SALAME MUGNANO DEL CARDINALE
Descrizione del prodotto
L'area di produzione e
stagionatura dislocata ai piedi del monte Partenio, è
caratterizzata da venti di lieve intensità, in direzione
sud-sud-ovest, che soffiano però costanti, evitando così
ristagni d'aria e favorendo una graduale stagionatura del
prodotto, che acquisisce gli aromi e le fragranze
trasportate dal vento attraversando foreste di faggi, querce
e castagni. Per la produzione di questo salame vengono
utilizzati le carni della spalla e del fiocco di prosciutto,
macinate e miscelate con grasso suino duro (pancetta). La
grana della carne e del grasso costituente la pasta del
salame deve essere corrispondente all'impiego di uno stampo
con fori da 12 millimetri. Il budello impiegato per
l'insacco deve essere naturale: viene usato la parte
dell'intestino di maiale denominato, crespone,
opportunamente forata e legata con spago naturale.
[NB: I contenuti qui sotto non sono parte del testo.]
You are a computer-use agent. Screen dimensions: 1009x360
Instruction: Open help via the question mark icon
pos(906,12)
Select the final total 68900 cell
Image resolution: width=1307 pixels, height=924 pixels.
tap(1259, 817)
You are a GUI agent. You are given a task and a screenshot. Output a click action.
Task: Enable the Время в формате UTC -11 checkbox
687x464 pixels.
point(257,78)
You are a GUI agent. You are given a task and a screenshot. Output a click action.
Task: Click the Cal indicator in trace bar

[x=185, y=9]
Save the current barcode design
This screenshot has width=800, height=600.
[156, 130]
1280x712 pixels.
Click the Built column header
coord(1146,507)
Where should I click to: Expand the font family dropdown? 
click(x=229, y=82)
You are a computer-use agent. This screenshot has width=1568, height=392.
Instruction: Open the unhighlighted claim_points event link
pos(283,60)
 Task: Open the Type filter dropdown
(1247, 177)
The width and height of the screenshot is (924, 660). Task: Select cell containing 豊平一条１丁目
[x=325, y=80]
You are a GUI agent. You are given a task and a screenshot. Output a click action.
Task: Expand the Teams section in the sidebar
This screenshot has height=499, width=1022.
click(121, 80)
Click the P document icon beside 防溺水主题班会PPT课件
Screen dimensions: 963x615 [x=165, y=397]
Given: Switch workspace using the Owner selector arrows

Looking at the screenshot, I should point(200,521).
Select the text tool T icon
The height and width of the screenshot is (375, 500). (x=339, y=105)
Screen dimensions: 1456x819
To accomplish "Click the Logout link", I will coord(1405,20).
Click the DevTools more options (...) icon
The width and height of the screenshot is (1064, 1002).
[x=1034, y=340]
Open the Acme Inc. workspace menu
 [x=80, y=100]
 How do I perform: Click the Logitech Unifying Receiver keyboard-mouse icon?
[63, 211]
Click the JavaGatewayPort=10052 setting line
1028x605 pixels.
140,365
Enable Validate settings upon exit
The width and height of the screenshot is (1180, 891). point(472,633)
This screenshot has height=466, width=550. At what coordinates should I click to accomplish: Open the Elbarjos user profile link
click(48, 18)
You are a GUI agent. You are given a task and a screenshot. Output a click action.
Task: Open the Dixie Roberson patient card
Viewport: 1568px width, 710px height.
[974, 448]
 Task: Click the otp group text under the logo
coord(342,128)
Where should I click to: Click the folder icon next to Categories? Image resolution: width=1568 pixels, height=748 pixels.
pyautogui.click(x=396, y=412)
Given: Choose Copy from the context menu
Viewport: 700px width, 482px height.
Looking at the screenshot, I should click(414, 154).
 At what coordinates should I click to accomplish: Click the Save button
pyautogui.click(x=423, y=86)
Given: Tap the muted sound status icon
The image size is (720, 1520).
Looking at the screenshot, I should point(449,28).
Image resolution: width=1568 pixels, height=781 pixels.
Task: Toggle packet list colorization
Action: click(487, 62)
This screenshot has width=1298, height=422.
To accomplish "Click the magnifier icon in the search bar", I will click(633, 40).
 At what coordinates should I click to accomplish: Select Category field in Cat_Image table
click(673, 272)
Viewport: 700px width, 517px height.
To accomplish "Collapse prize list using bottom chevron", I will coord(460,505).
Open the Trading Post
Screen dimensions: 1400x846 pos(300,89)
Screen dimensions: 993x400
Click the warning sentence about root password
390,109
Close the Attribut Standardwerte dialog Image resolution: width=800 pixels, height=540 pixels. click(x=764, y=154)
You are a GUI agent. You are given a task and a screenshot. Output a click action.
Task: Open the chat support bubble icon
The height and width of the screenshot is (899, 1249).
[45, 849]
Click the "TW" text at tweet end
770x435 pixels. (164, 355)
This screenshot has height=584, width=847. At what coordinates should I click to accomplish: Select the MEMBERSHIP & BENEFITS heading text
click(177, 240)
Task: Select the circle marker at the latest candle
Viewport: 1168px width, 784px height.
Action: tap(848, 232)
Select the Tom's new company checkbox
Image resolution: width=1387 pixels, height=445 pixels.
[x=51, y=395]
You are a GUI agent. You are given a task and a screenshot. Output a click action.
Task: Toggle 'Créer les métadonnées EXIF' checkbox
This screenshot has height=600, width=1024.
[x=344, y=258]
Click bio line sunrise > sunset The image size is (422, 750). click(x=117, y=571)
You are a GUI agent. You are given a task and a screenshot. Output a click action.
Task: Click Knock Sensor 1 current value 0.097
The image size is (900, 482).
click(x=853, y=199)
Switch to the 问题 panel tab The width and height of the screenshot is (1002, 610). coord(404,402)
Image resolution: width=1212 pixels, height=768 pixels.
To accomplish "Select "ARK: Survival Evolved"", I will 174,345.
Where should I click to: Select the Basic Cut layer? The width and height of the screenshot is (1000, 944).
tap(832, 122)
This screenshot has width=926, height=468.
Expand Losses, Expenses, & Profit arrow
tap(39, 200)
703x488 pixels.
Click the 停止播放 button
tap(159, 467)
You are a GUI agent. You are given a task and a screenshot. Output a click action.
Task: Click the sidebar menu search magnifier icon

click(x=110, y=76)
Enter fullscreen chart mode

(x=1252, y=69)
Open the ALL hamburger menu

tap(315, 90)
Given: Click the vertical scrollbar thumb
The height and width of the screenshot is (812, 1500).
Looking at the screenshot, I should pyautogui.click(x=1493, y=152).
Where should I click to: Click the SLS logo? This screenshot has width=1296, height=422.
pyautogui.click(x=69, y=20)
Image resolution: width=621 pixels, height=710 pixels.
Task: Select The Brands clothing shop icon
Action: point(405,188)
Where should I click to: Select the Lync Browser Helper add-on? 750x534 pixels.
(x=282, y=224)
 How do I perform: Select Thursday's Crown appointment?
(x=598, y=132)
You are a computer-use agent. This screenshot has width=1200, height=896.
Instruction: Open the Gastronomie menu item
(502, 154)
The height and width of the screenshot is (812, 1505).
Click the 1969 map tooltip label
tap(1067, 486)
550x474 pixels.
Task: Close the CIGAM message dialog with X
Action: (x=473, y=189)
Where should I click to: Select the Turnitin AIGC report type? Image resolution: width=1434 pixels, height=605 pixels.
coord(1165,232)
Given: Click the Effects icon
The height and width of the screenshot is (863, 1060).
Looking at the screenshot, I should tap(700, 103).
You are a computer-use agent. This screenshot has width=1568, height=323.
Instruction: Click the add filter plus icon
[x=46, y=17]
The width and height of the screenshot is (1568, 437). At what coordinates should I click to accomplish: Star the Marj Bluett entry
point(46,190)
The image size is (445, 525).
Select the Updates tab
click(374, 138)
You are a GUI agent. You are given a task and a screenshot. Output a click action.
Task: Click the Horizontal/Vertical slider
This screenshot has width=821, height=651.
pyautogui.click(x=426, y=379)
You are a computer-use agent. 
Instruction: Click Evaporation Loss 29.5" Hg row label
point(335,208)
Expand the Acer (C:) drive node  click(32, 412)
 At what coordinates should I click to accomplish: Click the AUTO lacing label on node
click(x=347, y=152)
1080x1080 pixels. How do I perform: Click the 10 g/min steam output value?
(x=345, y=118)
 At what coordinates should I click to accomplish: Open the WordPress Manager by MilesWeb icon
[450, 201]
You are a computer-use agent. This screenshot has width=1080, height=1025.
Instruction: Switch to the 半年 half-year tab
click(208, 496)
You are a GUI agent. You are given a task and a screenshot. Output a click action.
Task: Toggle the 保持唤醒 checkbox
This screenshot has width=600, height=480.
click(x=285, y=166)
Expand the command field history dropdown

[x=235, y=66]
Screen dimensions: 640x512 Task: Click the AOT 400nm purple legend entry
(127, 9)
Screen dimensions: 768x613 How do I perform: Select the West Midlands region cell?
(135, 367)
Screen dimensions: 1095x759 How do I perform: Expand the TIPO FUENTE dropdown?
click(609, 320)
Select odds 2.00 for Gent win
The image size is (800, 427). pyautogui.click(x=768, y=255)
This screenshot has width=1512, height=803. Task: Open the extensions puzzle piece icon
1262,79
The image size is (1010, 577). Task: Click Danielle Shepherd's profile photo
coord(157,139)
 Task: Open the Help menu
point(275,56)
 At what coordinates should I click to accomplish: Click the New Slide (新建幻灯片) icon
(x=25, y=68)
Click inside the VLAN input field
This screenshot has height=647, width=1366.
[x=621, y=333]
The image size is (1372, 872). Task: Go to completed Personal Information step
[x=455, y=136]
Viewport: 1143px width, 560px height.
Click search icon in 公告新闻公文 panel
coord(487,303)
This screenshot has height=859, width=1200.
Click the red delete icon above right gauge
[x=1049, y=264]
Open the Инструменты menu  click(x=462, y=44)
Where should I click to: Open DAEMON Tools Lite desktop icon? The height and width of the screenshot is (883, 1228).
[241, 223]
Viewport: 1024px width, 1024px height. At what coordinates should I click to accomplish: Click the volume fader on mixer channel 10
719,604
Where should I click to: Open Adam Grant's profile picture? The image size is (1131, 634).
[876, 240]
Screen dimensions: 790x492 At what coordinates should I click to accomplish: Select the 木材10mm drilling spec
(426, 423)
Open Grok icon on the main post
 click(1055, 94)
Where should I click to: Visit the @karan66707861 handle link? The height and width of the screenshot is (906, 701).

Il salame si presenta di media pezzatura a grana grossa, con
peso compreso fra 200 e 500 grammi, d'aspetto globoso simile
ad un pugno. Possiede un tenore proteico in media del
25-30%, umidità compresi fra 60-65%.
Storia
Le prime notizie storiche
relative a questo prodotto, si perdono nelle origini di un
antico borgo, denominato oggi Mugnano del Cardinale, sorto
intorno ai primi del 1300, ai piedi del Massiccio del
Partenio.
Successivamente gli elementi basilari della tecnica di
produzione si diffusero in tutta la Campania, assumendo
precise caratteristiche distintive che nel tempo hanno
caratterizzato salami entrati a far parte della tradizione
di altri luoghi.
I salumi, tradizionalmente non erano considerati un cibo
quotidiano, ma piuttosto venivano consumati in occasioni
festive e nelle ricorrenze. Alla fine del XIX secolo, al
Papa Pio IX, recatosi in pellegrinaggio a Mugnano presso il
Santario di Santa Filomena (fondato ai primi dell'800 da don
Francesco de Lucia), furono offerti, in una cesta di legno,
dei salami adagiati su un letto di paglia.
In tempi remoti, soprattutto nelle aree rurali, questo
prodotto aveva anche la funzione di moneta di scambio e/o
pagamento delle prestazioni professionali (medico,
farmacista, ecc). Questa consuetudine ne faceva un bene
ancora più prezioso al quale dedicare l'attenzione e la cura
che ancora oggi gli viene dedicata sia nella preparazione
che nel consumo.
Area di produzione
L'area di produzione ricade nei comuni di Mugnano del Cardinale, Avella, Baiano, Sirignano, Sperone (in provincia di Avellino) e Camposano, Casamarciano, Cicciano, Cimitile, Comiziano, Marigliano, Nola, San Vitaliano, Saviano, Scisciano, Tufino (in provincia di Napoli). In queste aree è tradizione utilizzare, per questo salame, carne fresca di suini del peso minimo 150 kg, allevati in Campania e nelle regioni dell'Italia centromeridionale.